The statement made by the dancer shocked everybody in South Africa, to the point of her being banned from performing at some events all over the country. Dancers all over rose to offer words of support to the dancer who was attacked and it does make me quite proud of our community – to see that we are not tolerating those who think like that. Not only are there incredibly inaccuracies in the statement/insult, but it’s just plain racist.

But this whole incident got me thinking about who is “allowed” to belly dance and who isn’t. What makes it more acceptable for one person, and not another? Mere skin tone? Because if that is the case, as a pale white African, there is probably a lot I shouldn’t be doing! (Like calling myself African? 😉 )

Cultural Appropriation

So cultural appropriation is a topic allll on its own, and if I were to go into a lot of detail here, I think I’d end up with pages and pages of info. Basically, cultural appropriation is when one culture adopts elements of another culture. I believe that this isn’t inherently bad, but it can be a slippery slope. This has been done (especially in art) for thousands of years.

How does this tie into belly dance? Well, there is a school of thought that belly dance should only be performed by those of Middle Eastern blood. Now this will exclude a lot of people in the world (there are 1.3 billion people in China who “aren’t allowed” to belly dance by that logic) and quite frankly I think it’s a bit ridiculous. Belly dance has a notoriously dodgy history and I have never read a single article that can pinpoint its exact country of origin. There are assumptions, yes, but there is no proof.

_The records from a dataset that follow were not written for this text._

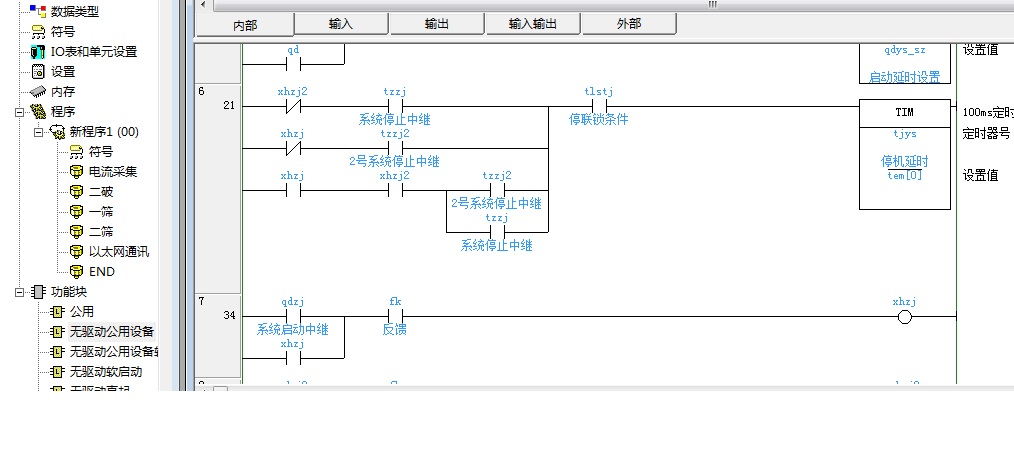Click the END section icon
The height and width of the screenshot is (460, 1014).
76,271
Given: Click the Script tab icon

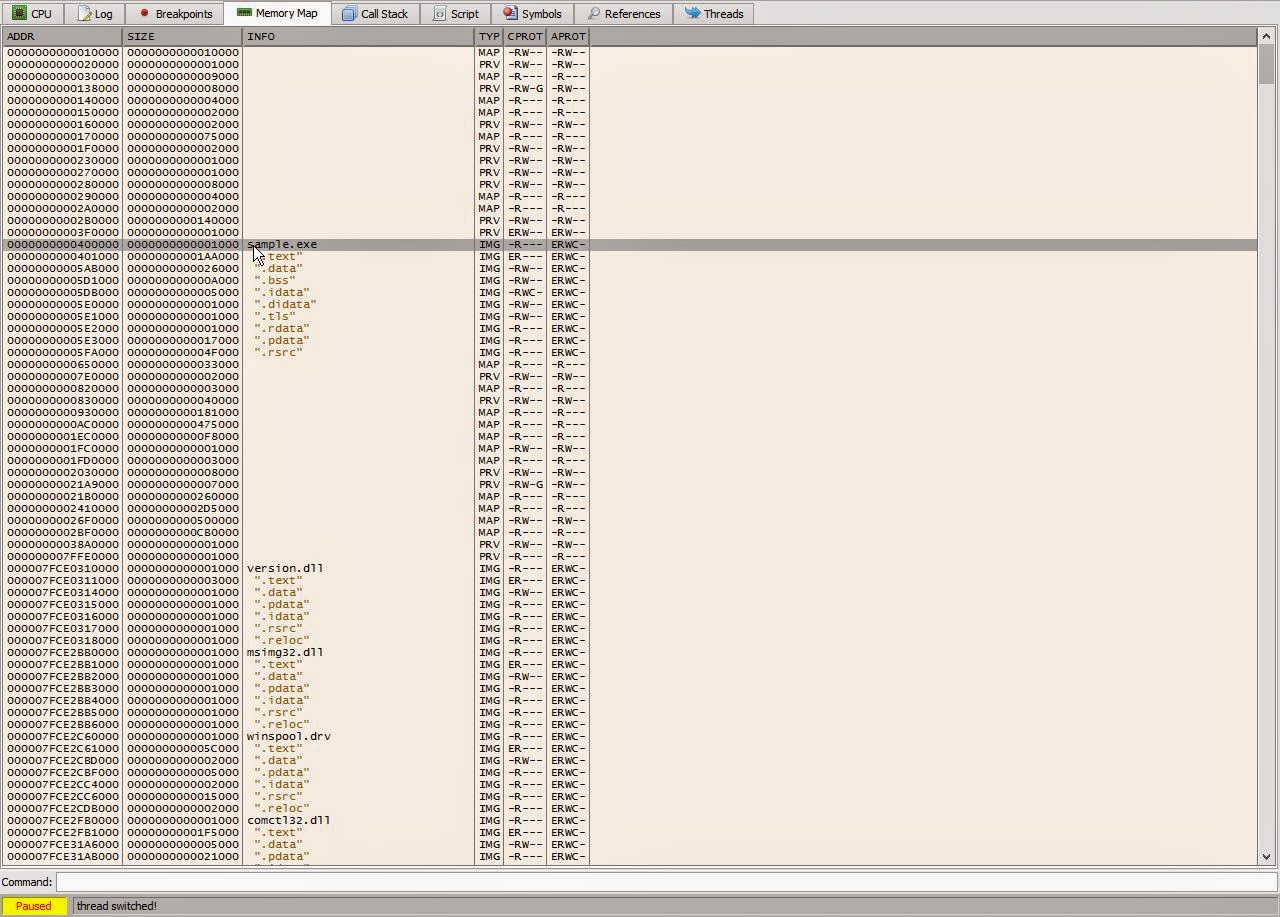Looking at the screenshot, I should [x=439, y=14].
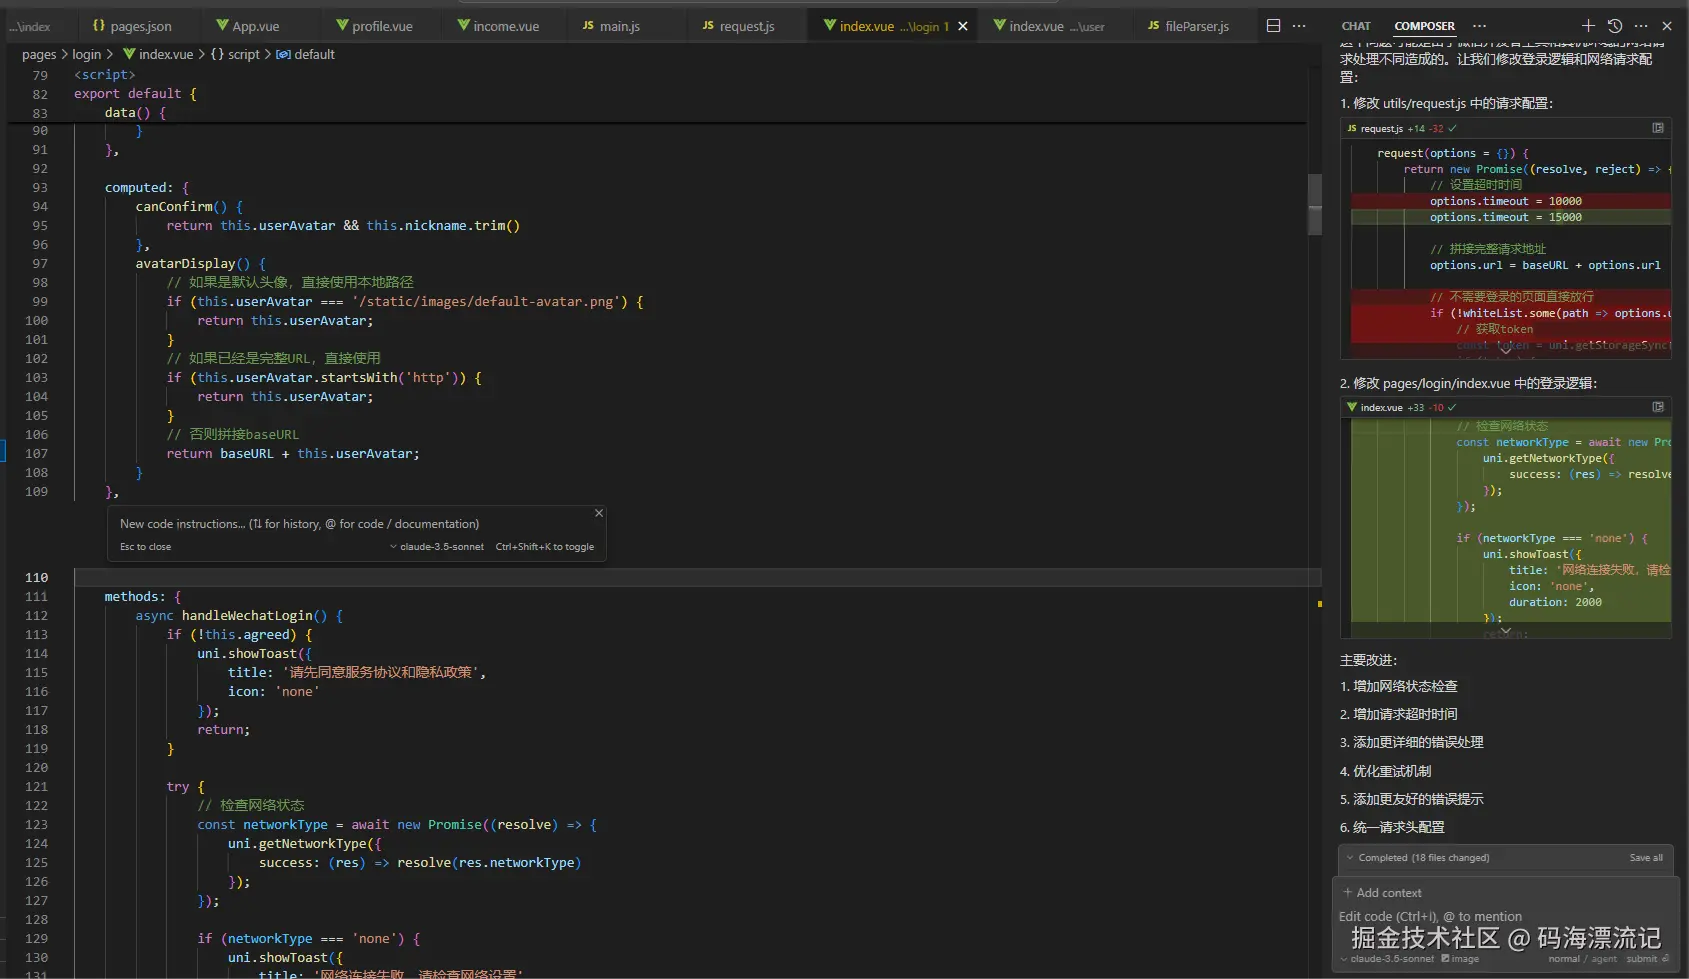
Task: Open the profile.vue editor tab
Action: (x=382, y=26)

This whole thought of belly dance not having a specific country of origin (Turkey? Egypt? Morocco? *insert country here*?) has an appeal to it, in that it is a dance form that allows for everybody. We often hear “anybody can belly dance” preached from the rooftops by dance teachers as well as statements like “belly dance at any age!” and “size and weight irrelevant!” and I think that is part of the appeal for a lot of people.

I think the key to doing it correctly is honouring and understanding the cultures it comes from. Although I believe there is no clear indicator as to which is the country of origin, we do have a general idea of where it comes from. And let’s face it – if you’re performing Egyptian style belly dance, then you should understand and appreciate the culture of Egypt. Even more so if you are performing folkloric styles that feed entirely off the cultures they come from.

This ties into race because a lot of people believe that it shouldn’t be performed by people who simply aren’t of Middle Eastern descent. They also tend to view it as an insult when non-middle easterners perform belly dance. (we are “stealing their cultural heritage”) I totally disagree with that.

I think belly dance has made the shift from being a cultural dance (originally) to being art. I think that this changes how it should be viewed. Women in the USA performing cabaret belly dance are not doing the “cultural” side of it, but I think rather the “art” side of it. So I think it’s evolved past the point where it is just for one culture or country.

I think that people who believe that it is insulting for a non-Middle Easterner to belly dance are trying to hold onto the art form and essentially not allow it to grow. Art is something that grows, changes and shifts into different directions. Wanting to keep it “pure” just holds it back and I think actually hurts the art form far more than it helps.

I don’t think that just because somebody else is doing it, that it takes away from what you are doing and why you are doing it. If you allow it to bother you that somebody out there is doing something that you love to do and that you associate with “you” or “your culture” or “your family” – I believe there are deeper problems than just “That’s mine! You’re not allowed to do that!”

In essence, belly dance is a SOCIAL dance and from all the history we’ve seen, it’s always been that way. I have never heard of it being a spiritual dance (historically, that is) and I was always told that it was performed in social settings.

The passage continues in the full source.